__Task objective__.
Please give the entries below again exactly, omitting every picture.

__Extracted data__.
┄┄┄┄┄┄

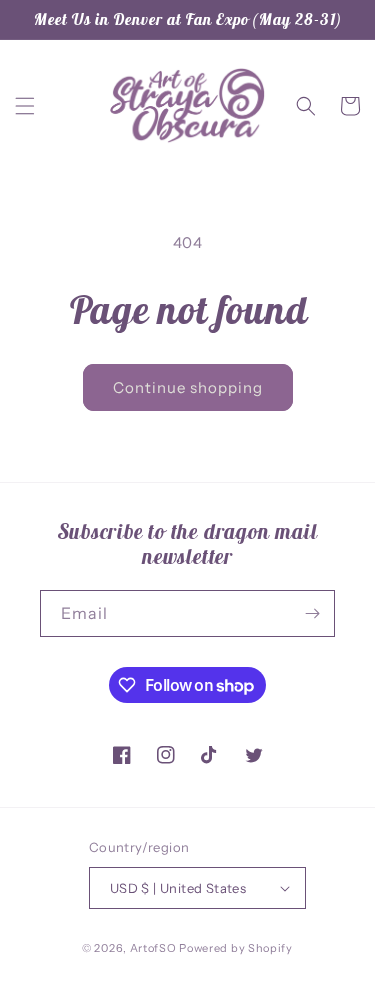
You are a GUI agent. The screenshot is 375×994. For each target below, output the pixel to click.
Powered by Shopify (236, 948)
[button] (25, 106)
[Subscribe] (312, 613)
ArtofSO (153, 948)
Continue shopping (188, 387)
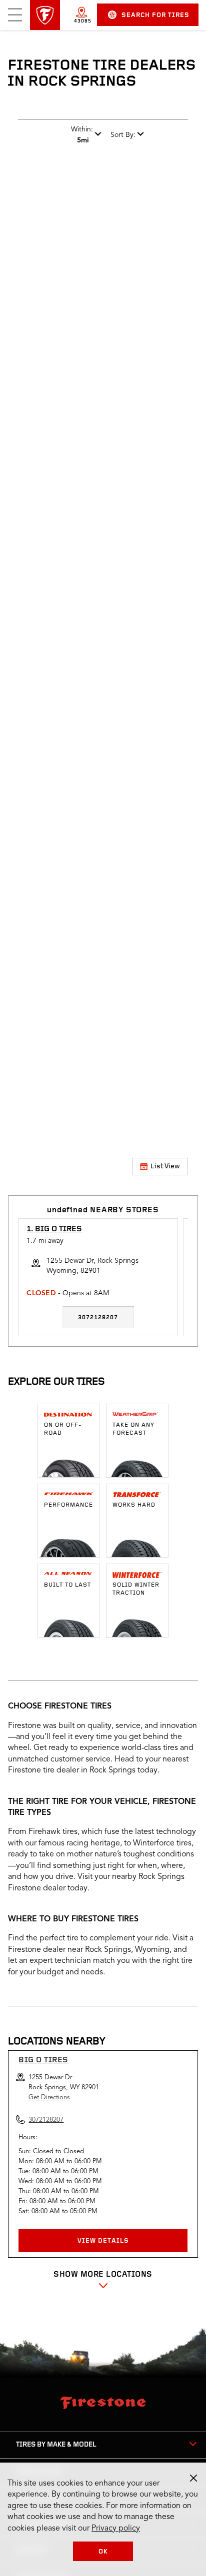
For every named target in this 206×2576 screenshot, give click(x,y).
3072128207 (98, 1318)
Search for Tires (156, 15)
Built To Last (67, 1585)
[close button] (193, 2478)
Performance (68, 1505)
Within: (82, 135)
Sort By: (123, 134)
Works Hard (134, 1505)
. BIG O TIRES (54, 1229)
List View (165, 1166)
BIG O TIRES (43, 2060)
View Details (103, 2241)
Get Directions (49, 2097)
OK (103, 2552)
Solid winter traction (136, 1589)
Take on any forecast (133, 1429)
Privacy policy (116, 2529)
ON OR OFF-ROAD (63, 1429)
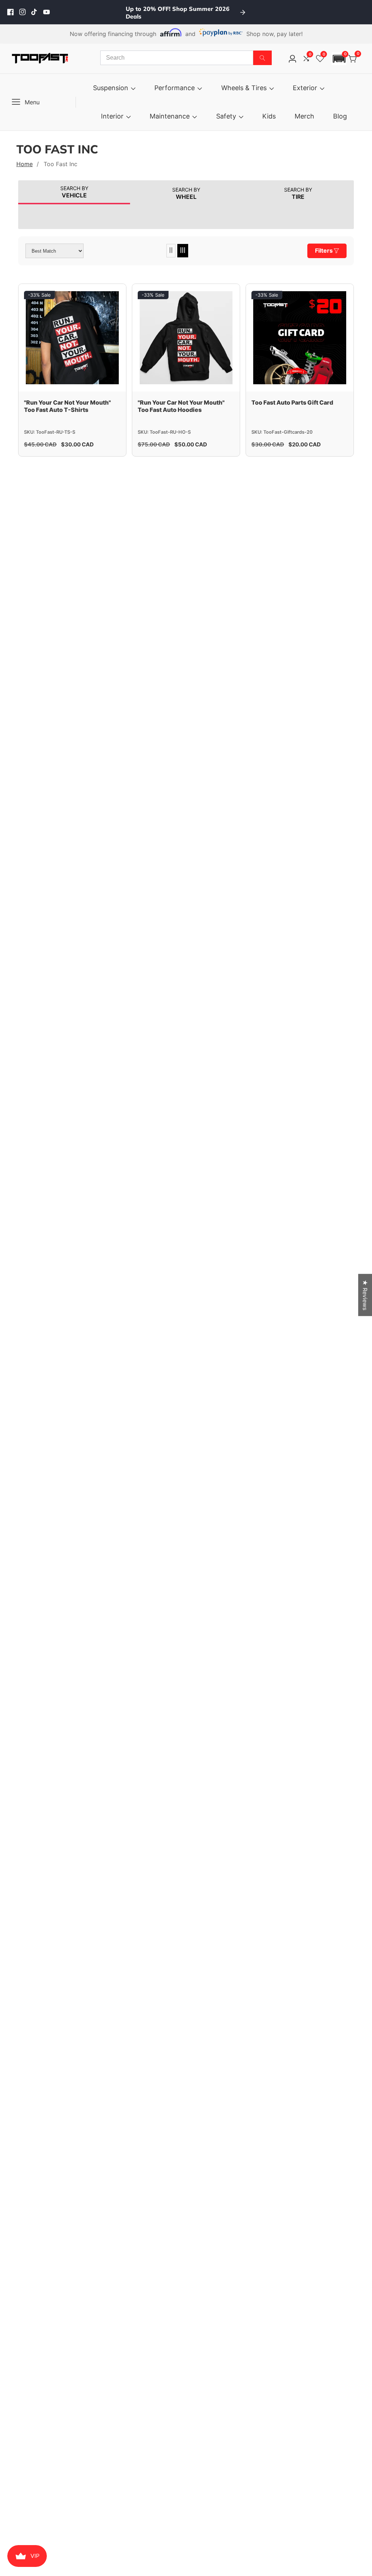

┄┄┄┄┄┄

__Your response__.
You are a GUI agent. The screenshot is 375×994. For each target below, output the pixel to click.
Powered by Shopify (236, 948)
[button] (25, 106)
[Subscribe] (312, 613)
ArtofSO (153, 948)
Continue shopping (188, 387)
For every named target in this 206×2576 screenshot, give click(x,y).
3072128207 (98, 1318)
Search for Tires (156, 15)
Built To Last (67, 1585)
[close button] (193, 2478)
Performance (68, 1505)
Within: (82, 135)
Sort By: (123, 134)
Works Hard (134, 1505)
. BIG O TIRES (54, 1229)
List View (165, 1166)
BIG O TIRES (43, 2060)
View Details (103, 2241)
Get Directions (49, 2097)
OK (103, 2552)
Solid winter traction (136, 1589)
Take on any forecast (133, 1429)
Privacy policy (116, 2529)
ON OR OFF-ROAD (63, 1429)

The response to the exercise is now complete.